Could you clarify these in detail, please? You probably should have made the post rather than me- your version seems a lot better.
As for myself, I want to try and get philosophical ideas together to encodify a purely selfish agenda because I'm still considering whether I want to try and push my brain (as far as it will go, anyway) towards that or a more selfless one. Trying to find a way to encode a purely selfish agenda as a coherent philosophical system is an important part of that- which requires an idea of personal identity.
To be honest, part of the reason I waited on making the post was because I was confused about it myself :P. But nevertheless. The following questions probably need to be either answered or dissolved by a complete theory of identity/consciousness; the first is somewhat optional, but refusing to answer it shunts it onto physics where it becomes much stranger. I'm sure there are others questions, too - if nobody responds to this comment I'll probably make a new post regardless.

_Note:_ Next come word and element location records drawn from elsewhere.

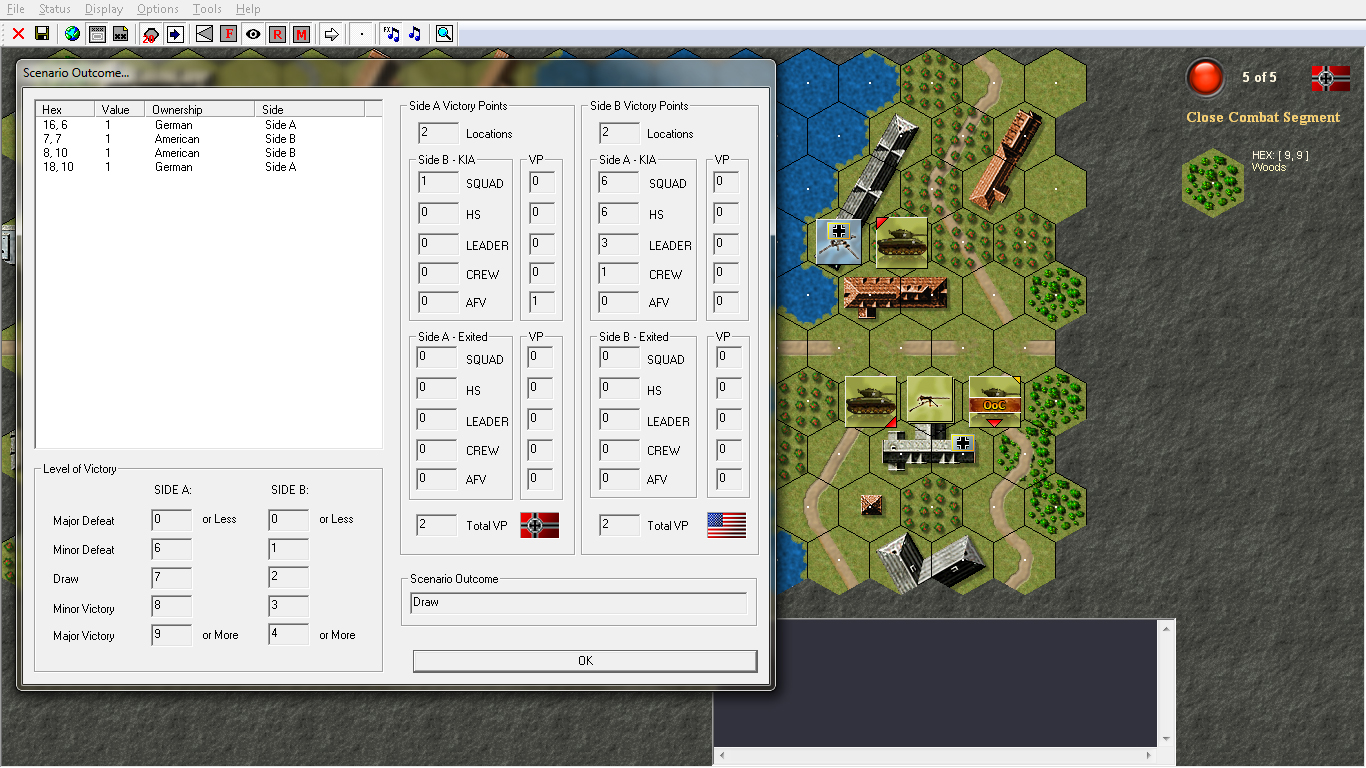This screenshot has width=1366, height=768.
Task: Click the save game disk icon
Action: 41,33
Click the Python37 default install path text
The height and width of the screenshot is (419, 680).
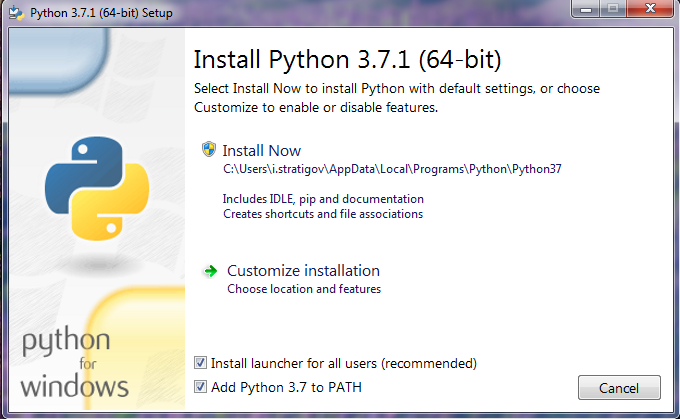(x=392, y=169)
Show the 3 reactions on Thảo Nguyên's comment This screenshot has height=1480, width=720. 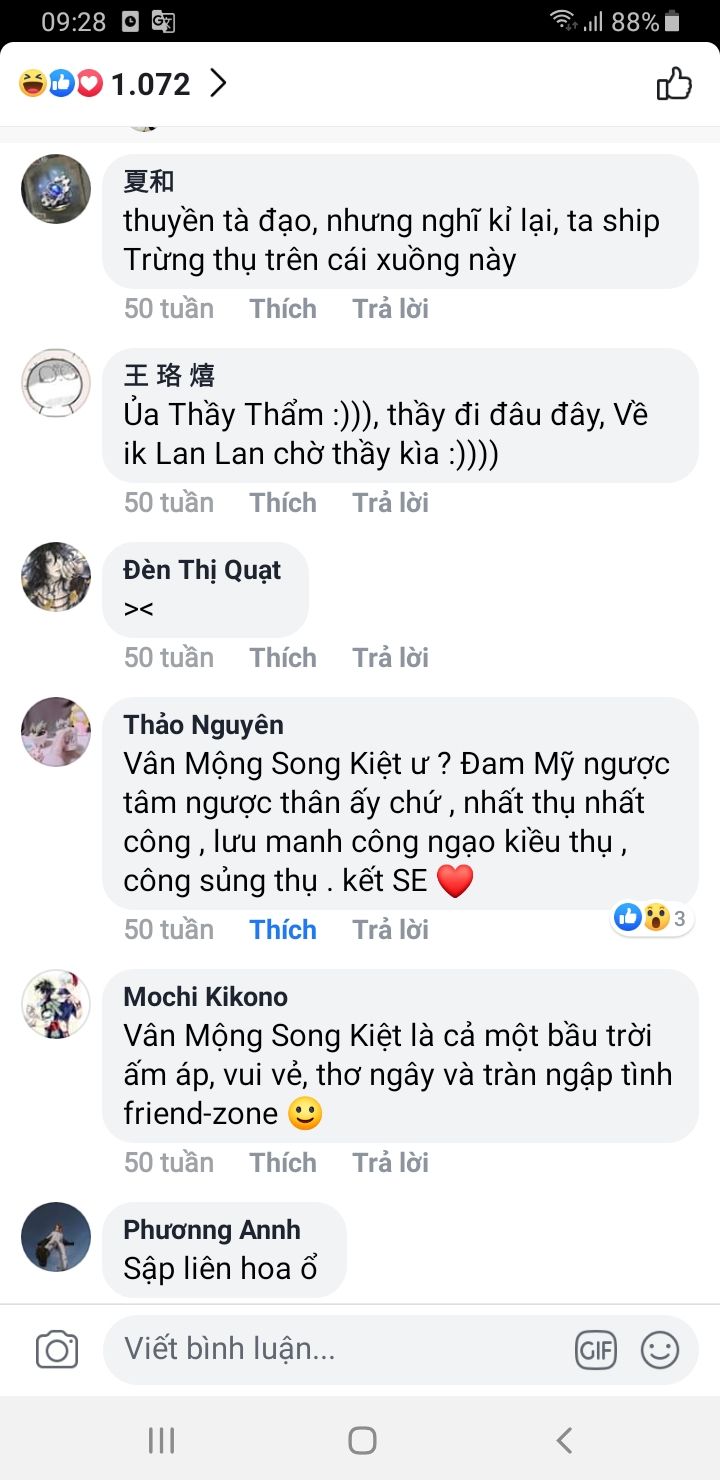point(652,917)
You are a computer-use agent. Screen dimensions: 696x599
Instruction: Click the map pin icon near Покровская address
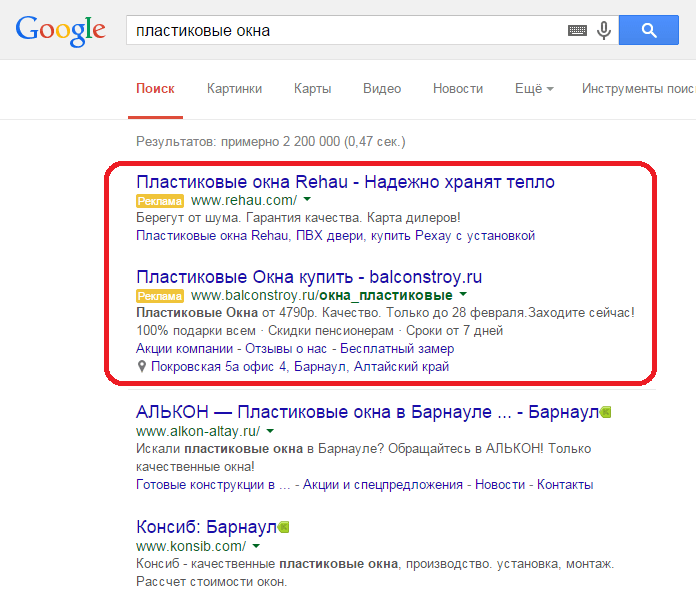point(142,366)
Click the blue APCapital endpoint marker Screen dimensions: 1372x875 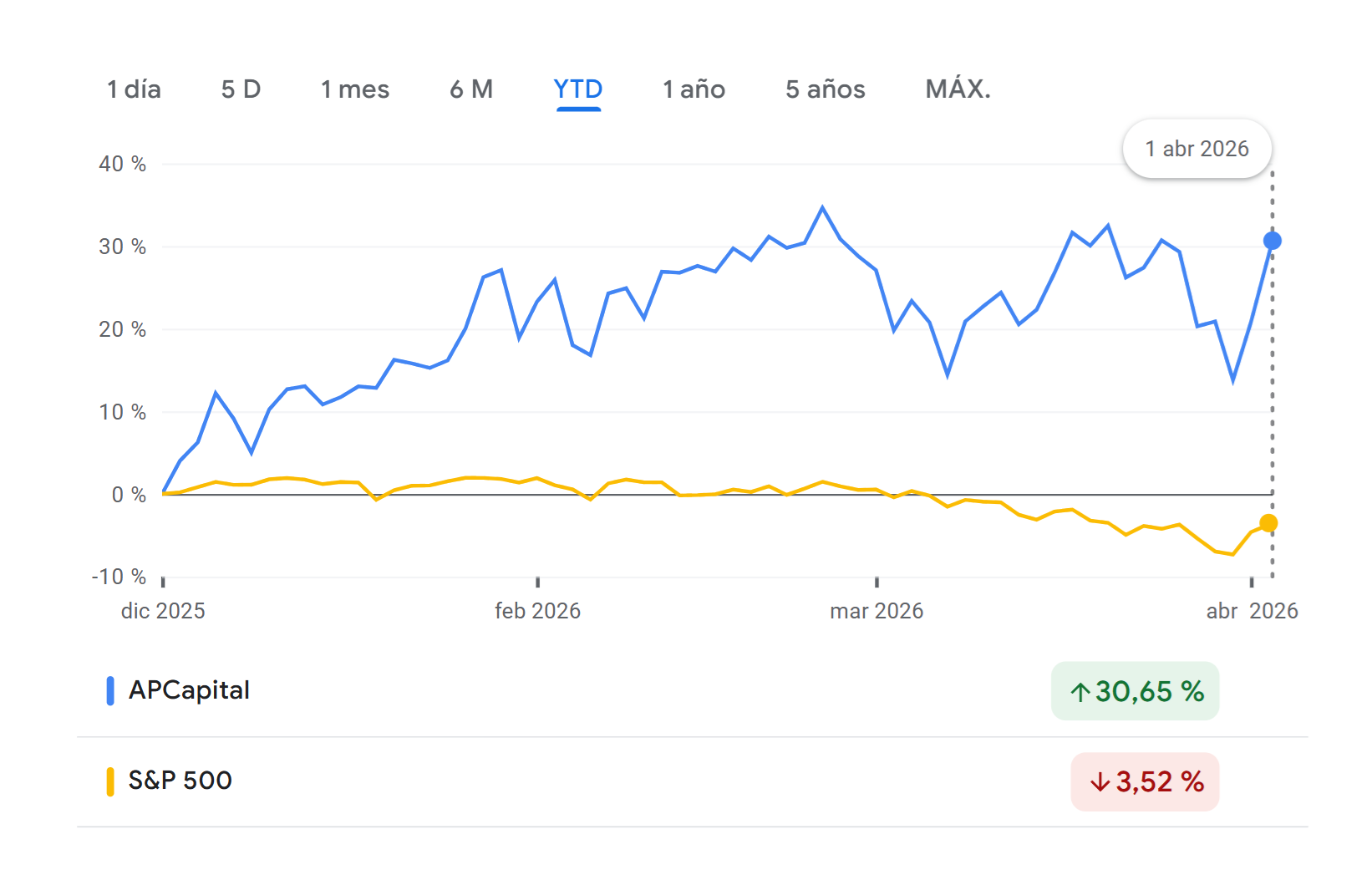click(1272, 241)
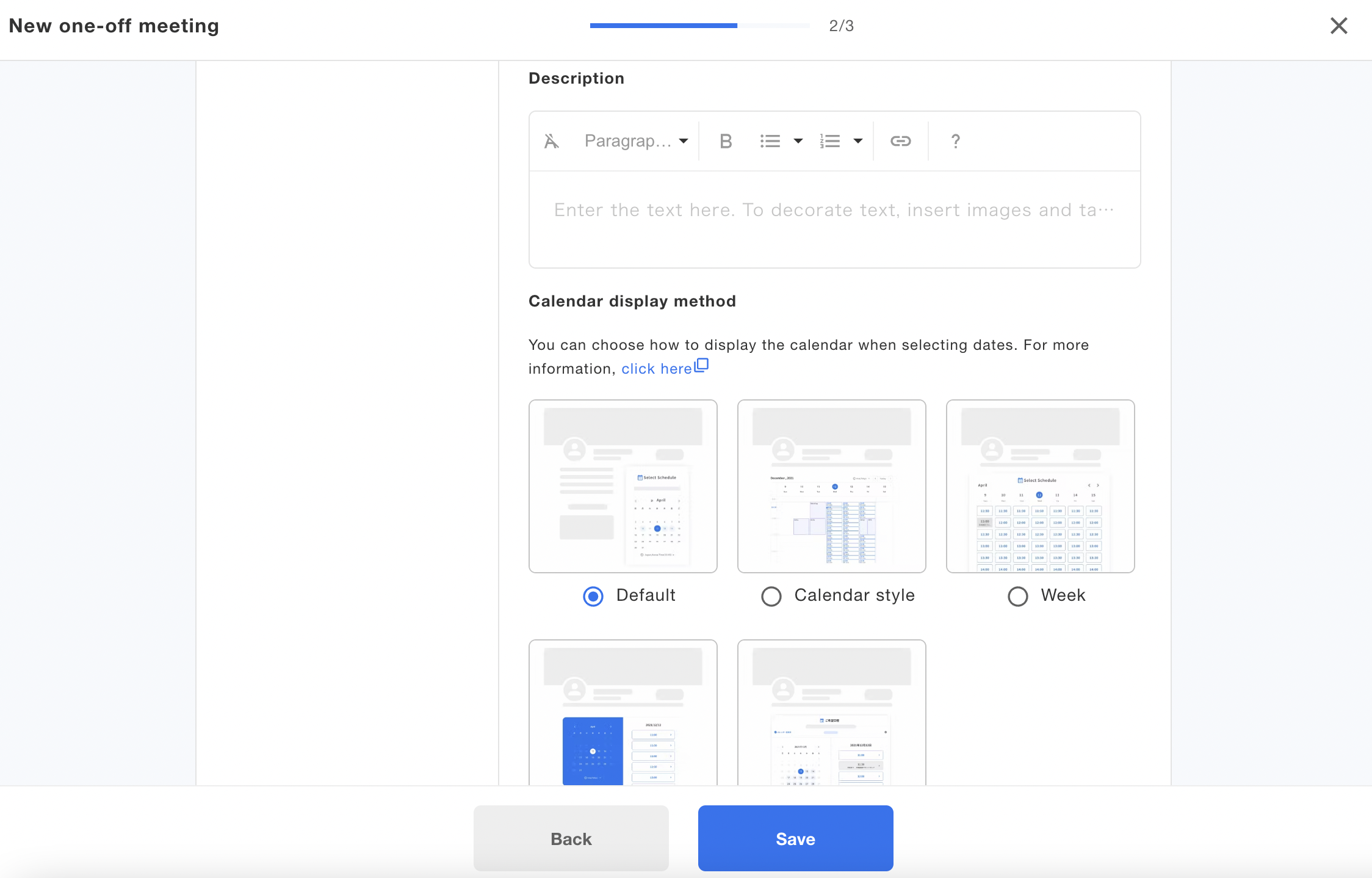Click into the Description text area
1372x878 pixels.
(834, 220)
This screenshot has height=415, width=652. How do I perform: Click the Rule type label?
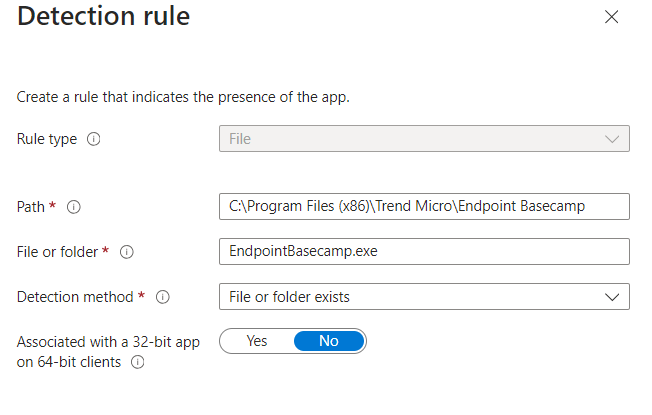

Although Elizier has dealt with personal identity questions (in terms of ruling out the body theory), he has not actually, as far as I know, "solved" the problem of Personal Identity as it is understood in philosophy. Nor, as far as I know, has any thinker (Robin Hanson, Yvain, etc) broadly in the same school of thought.
Why do I think it worth solving? One- Lesswrong has a tradition of trying to solve all of philosophy through thinking better than philosophers do. Even when I don't agree with it, the result is often enlightening. Two- What counts as 'same person' could easily have significant implications for large numbers of ethical dilemnas, and thus for Lesswrongian ethics.
Three- most importantly of all, the correct theory has practical implications for cryonics. I don't know enough to assert any theory as actually true, but if, say, Identity as Continuity of Form rather than of Matter were the true theory it would mean that preserving only the mental data would not be enough. What kind of preservation is necessary also varies somewhat- the difference in requirement based on a Continuity of Consciousness v.s a Continuity of Psyche theory, for example should be obvious.
I'm curious what people here think. What is the correct answer? No-self theory? Psyche theory? Derek Parfit's theory in some manner? Or if there is a correct way to dissolve the question, what is that correct way?